— THE TASK —
Hunt through the entries for the word "computer" and copy each line in which it appears.
++++++++++
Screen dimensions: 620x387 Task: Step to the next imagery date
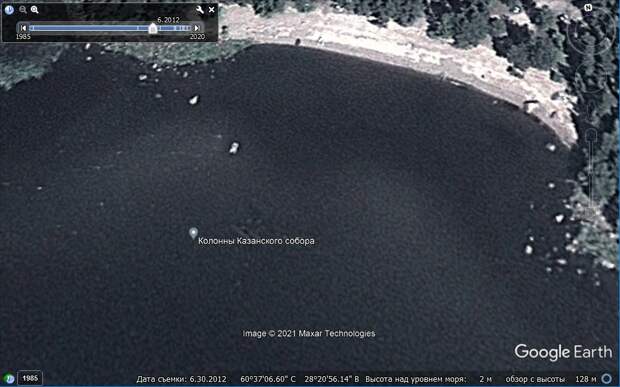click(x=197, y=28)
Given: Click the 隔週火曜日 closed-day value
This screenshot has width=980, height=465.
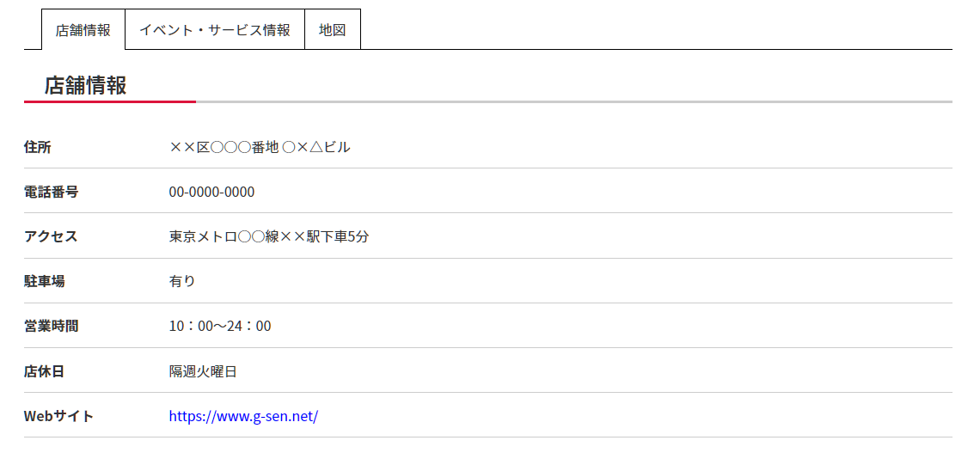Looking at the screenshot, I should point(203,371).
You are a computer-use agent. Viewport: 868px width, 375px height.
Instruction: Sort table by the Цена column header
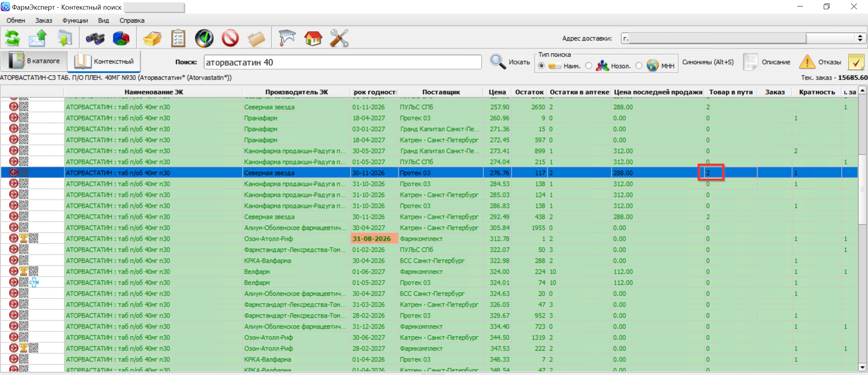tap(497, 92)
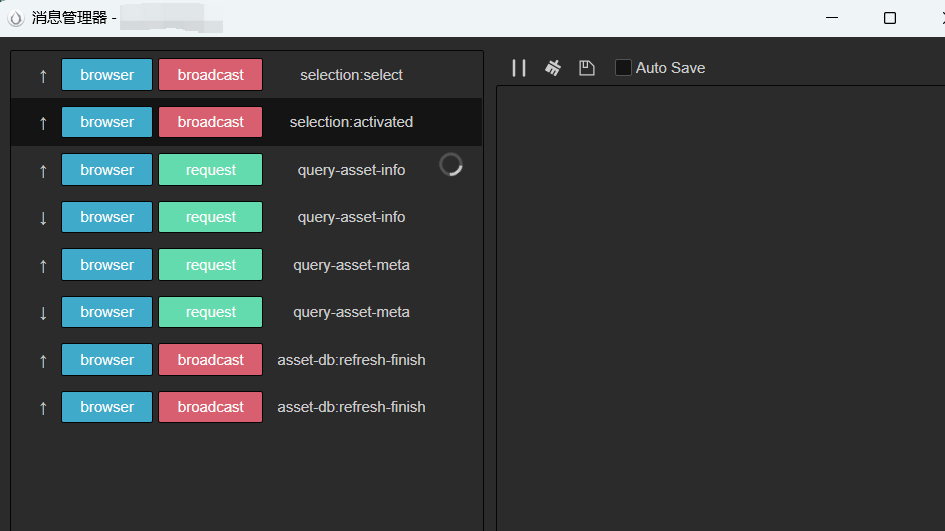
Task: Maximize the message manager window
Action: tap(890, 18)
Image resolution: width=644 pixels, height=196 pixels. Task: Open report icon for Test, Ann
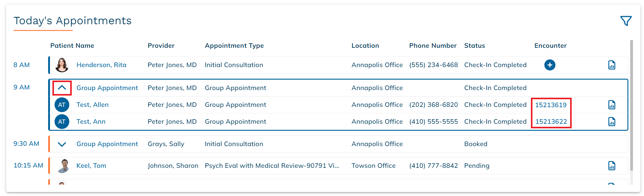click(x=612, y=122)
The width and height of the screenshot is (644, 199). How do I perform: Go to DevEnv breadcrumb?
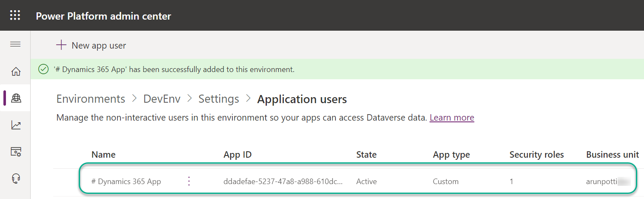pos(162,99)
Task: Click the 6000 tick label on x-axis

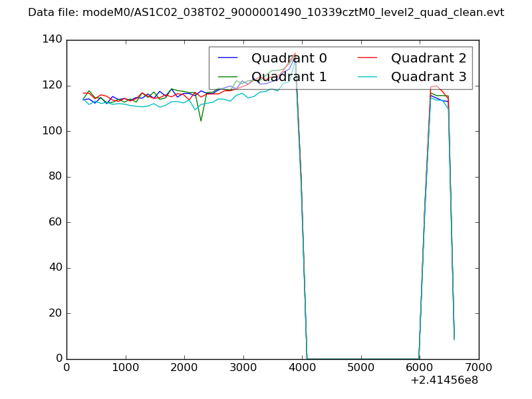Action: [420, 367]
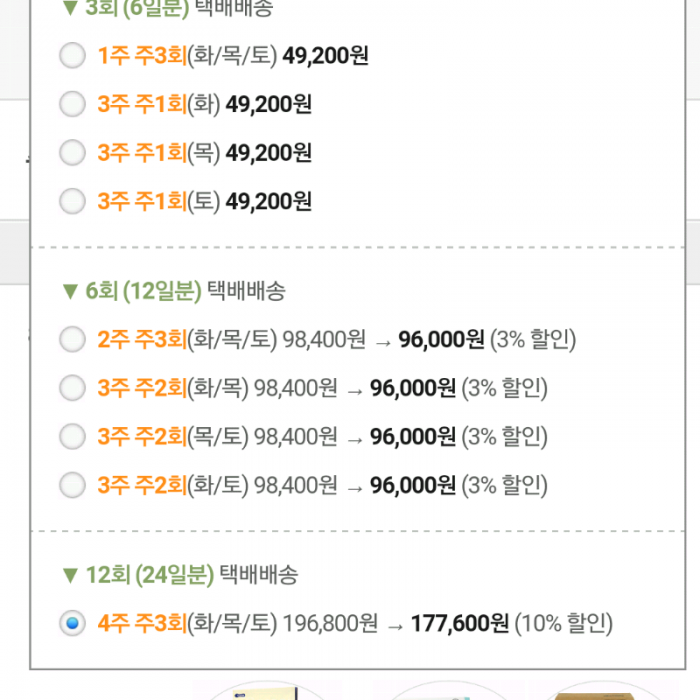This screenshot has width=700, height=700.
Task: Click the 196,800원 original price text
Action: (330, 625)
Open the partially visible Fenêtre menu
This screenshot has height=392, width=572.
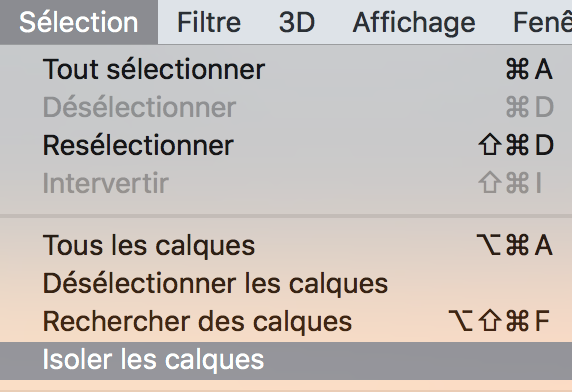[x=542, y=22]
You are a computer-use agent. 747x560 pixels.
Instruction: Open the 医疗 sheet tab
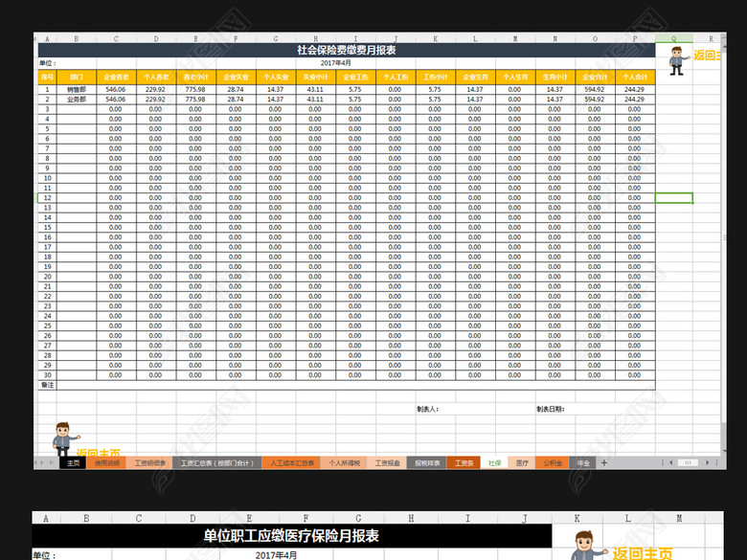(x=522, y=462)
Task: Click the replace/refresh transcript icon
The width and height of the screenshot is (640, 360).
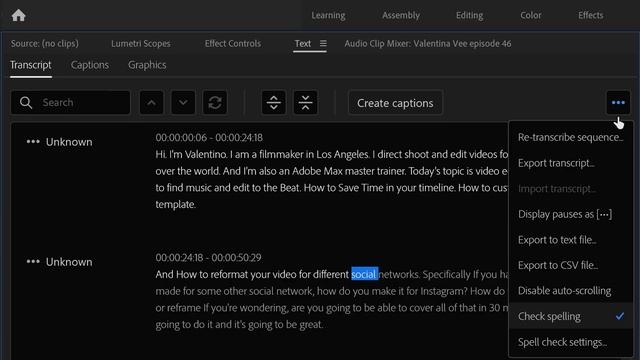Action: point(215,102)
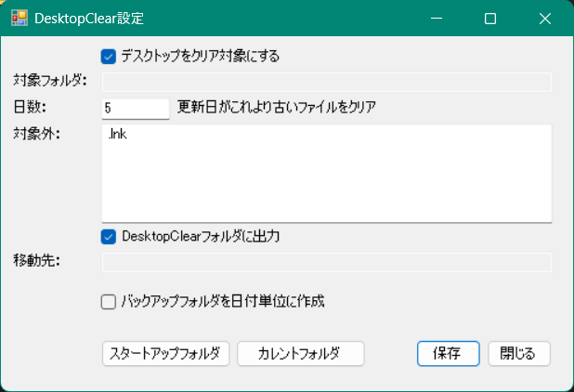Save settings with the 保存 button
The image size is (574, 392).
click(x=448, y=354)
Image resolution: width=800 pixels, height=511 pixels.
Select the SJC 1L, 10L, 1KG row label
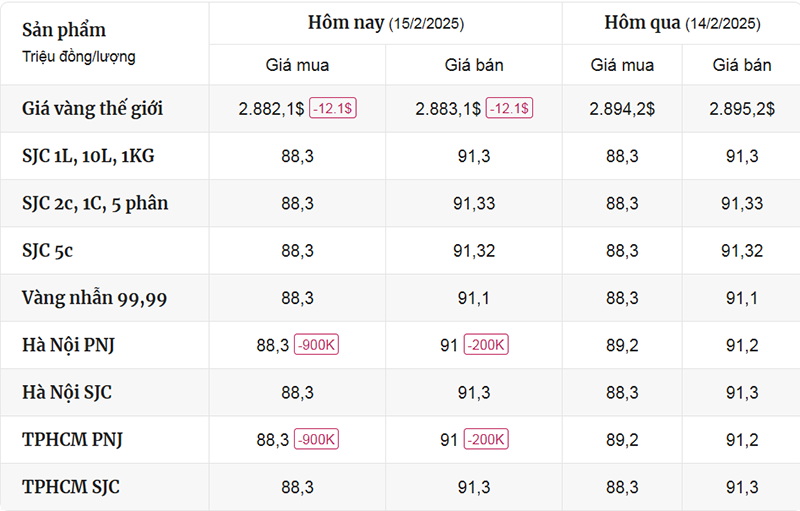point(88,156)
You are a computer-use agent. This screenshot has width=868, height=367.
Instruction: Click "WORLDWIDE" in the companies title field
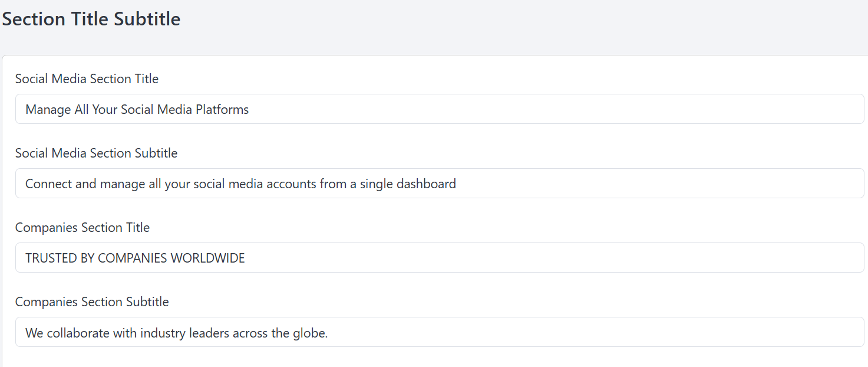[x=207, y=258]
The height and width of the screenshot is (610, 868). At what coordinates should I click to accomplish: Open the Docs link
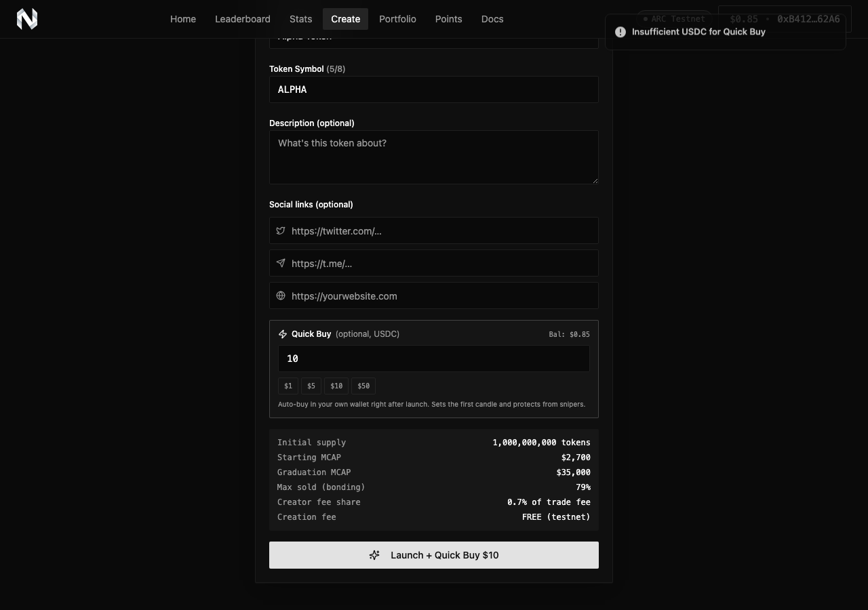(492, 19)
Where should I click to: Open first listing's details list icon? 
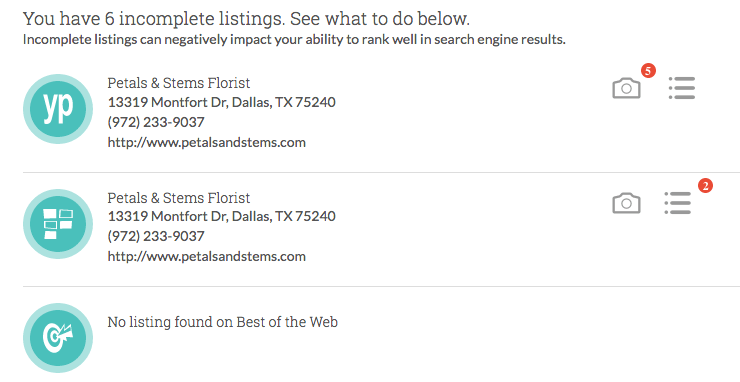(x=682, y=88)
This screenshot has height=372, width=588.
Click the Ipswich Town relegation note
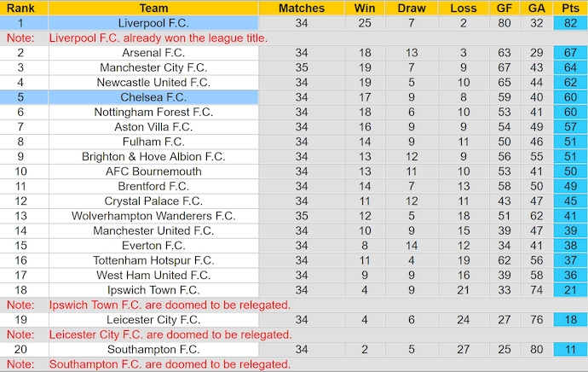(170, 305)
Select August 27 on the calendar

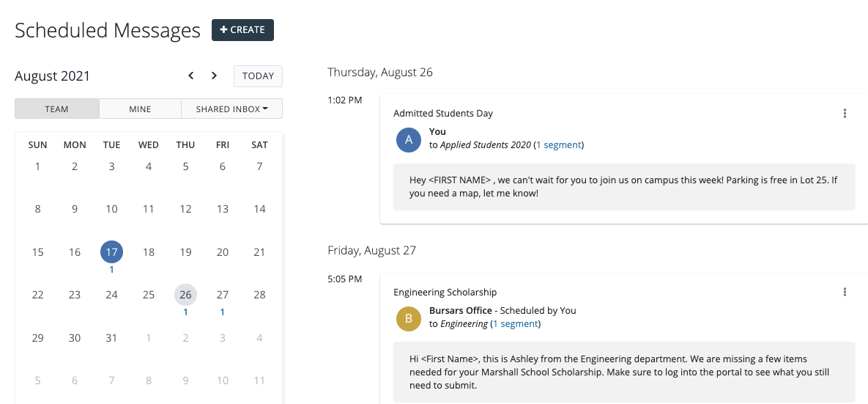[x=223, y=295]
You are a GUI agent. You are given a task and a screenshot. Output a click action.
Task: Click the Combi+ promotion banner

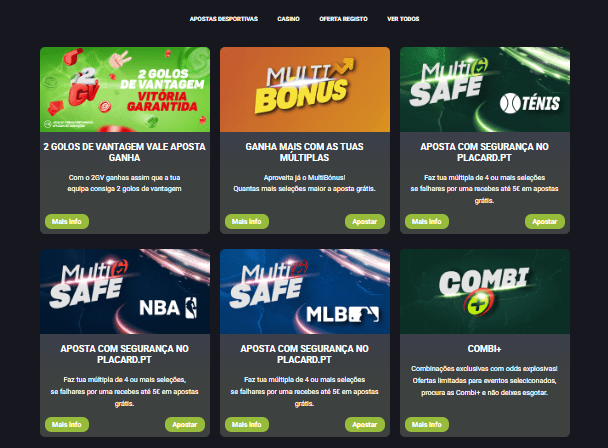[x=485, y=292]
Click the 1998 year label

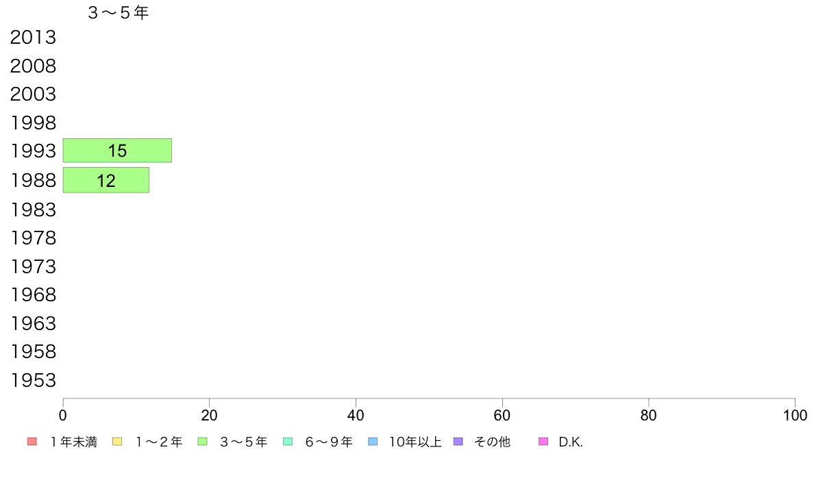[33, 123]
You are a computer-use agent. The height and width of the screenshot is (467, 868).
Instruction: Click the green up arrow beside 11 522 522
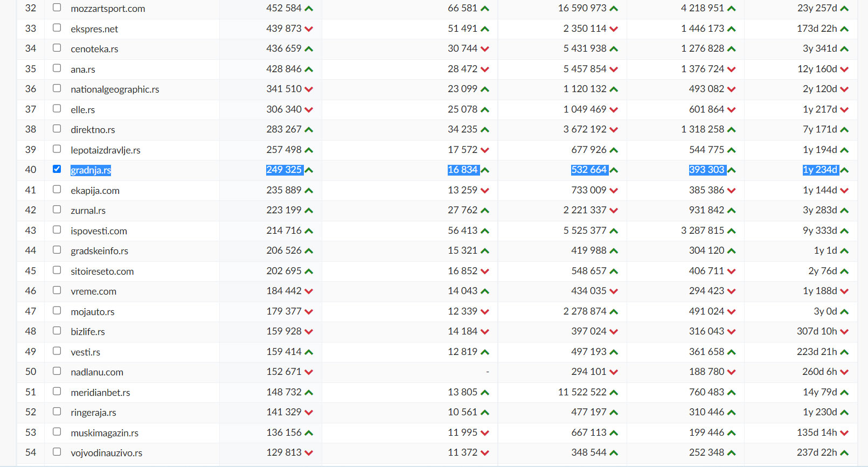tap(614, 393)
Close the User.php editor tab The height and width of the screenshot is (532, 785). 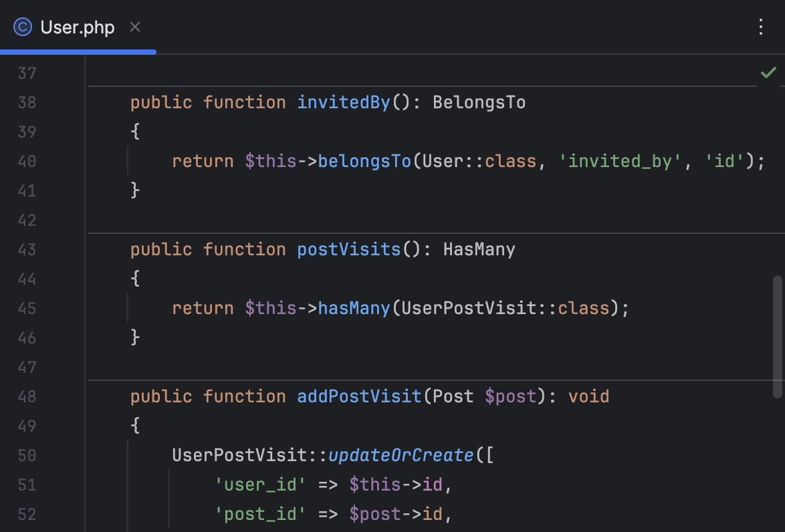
++++++++++
— COMPLETED EXERCISE —
You are a computer-use agent. Viewport: 868px width, 375px height.
You are a computer-use agent. 747x560 pixels.
You are a computer-use agent. This screenshot has width=868, height=367.
You are a computer-use agent. The height and width of the screenshot is (467, 868).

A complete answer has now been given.